## ASSIGNED TASK
Return exactly the line that contains "Task: Toggle bold text formatting" and all lines beneath it in the entries, through the very last one.

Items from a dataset
BEGIN

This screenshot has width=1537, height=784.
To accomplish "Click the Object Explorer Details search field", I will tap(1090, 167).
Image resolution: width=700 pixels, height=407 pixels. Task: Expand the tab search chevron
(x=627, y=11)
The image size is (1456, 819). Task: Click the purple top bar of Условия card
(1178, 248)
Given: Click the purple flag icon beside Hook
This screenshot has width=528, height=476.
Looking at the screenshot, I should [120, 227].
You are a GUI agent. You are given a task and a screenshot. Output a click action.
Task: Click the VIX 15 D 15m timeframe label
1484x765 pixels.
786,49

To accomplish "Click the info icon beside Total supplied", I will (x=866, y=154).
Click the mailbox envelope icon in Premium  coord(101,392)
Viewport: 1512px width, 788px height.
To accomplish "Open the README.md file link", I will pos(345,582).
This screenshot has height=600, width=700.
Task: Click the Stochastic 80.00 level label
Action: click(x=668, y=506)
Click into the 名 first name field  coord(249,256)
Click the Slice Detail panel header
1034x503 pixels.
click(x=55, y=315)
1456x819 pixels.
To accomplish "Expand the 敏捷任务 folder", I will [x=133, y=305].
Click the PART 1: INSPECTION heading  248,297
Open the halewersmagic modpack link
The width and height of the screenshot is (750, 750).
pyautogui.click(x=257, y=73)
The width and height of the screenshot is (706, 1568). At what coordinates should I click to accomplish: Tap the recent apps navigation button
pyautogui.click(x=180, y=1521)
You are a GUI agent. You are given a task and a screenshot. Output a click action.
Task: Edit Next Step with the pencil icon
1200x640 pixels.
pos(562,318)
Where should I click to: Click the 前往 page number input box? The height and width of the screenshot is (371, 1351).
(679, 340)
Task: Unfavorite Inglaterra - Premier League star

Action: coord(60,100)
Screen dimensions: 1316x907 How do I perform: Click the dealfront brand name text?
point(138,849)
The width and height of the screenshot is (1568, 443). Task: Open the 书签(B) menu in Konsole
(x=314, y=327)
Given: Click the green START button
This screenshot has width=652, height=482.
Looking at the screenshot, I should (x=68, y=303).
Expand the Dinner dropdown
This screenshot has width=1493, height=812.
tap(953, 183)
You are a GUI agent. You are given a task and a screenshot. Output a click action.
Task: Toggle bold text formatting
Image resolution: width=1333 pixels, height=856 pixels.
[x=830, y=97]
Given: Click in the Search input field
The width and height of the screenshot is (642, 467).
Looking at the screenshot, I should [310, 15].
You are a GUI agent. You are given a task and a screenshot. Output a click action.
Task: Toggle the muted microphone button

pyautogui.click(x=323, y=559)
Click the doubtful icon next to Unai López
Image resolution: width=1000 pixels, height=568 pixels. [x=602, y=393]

END

## FINISHED EXERCISE
Task: Toggle bold text formatting
Image resolution: width=1333 pixels, height=856 pixels.
[x=830, y=97]
Given: Click in the Search input field
The width and height of the screenshot is (642, 467).
Looking at the screenshot, I should [310, 15].
You are a GUI agent. You are given a task and a screenshot. Output a click action.
Task: Toggle the muted microphone button

pyautogui.click(x=323, y=559)
Click the doubtful icon next to Unai López
Image resolution: width=1000 pixels, height=568 pixels. [x=602, y=393]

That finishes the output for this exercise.